_Your objective_
Please make an exact copy of the lines from the one holding "The height and" through the end of the data, both ends included, with no pictures.
** Data to process follows **
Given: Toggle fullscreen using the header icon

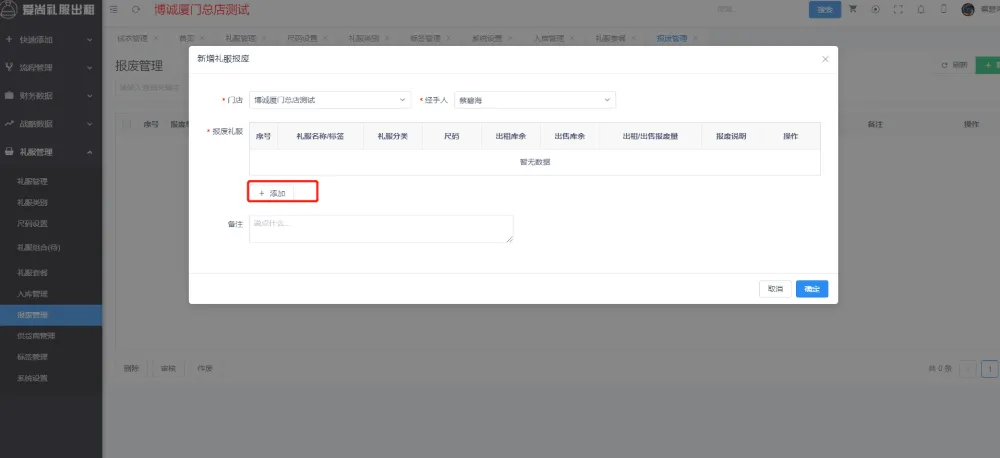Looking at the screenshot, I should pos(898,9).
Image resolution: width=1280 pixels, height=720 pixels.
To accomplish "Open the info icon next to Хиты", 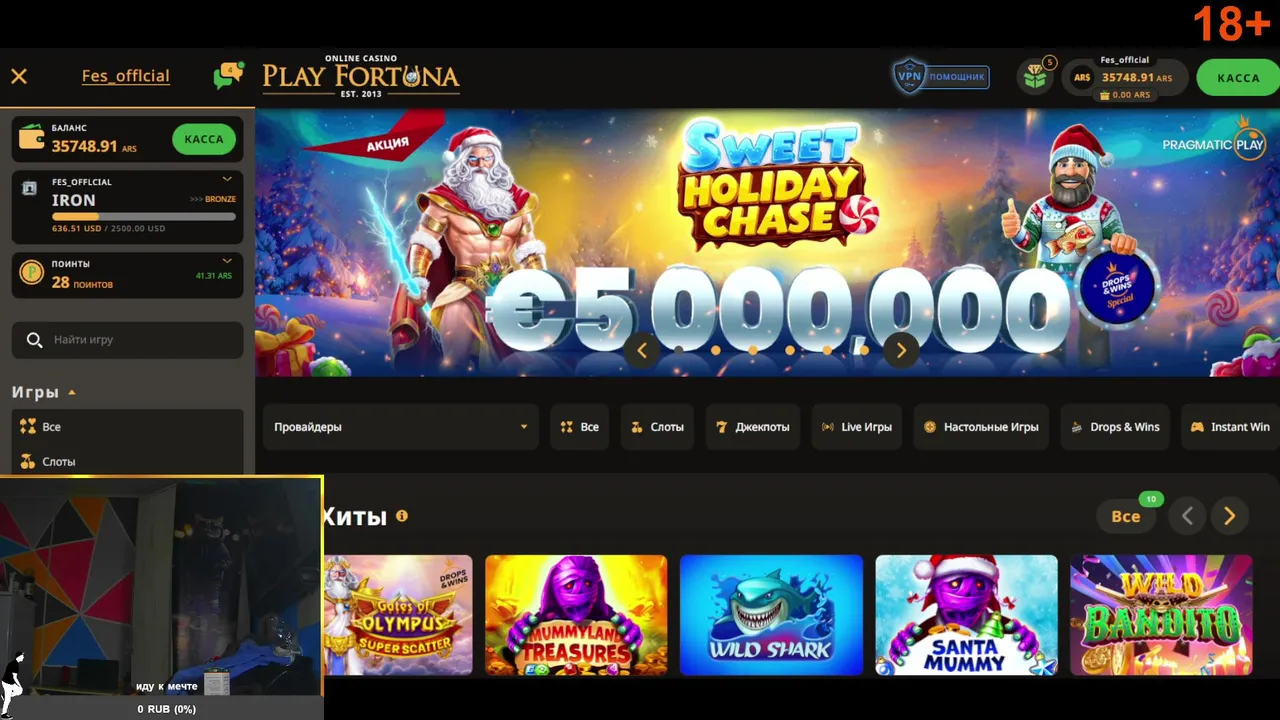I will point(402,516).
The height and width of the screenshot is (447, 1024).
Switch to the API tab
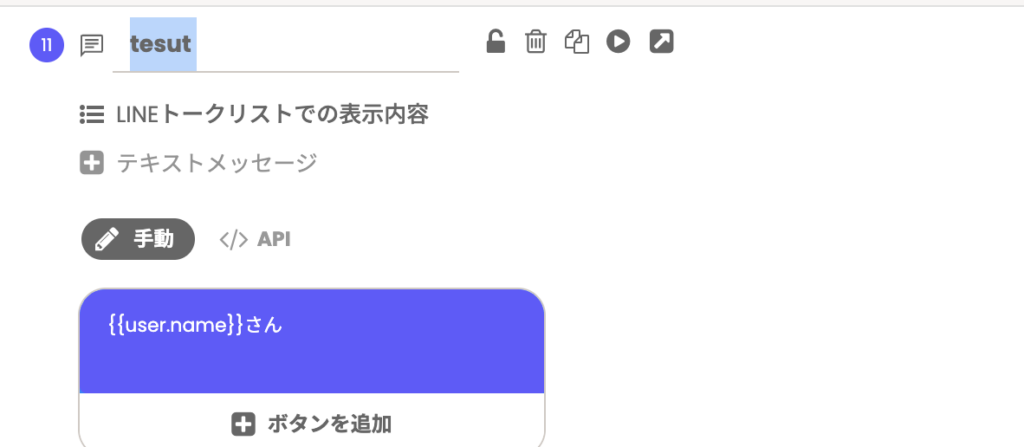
** End of Data to process **
_The answer_
The height and width of the screenshot is (447, 1024).
Switch to the API tab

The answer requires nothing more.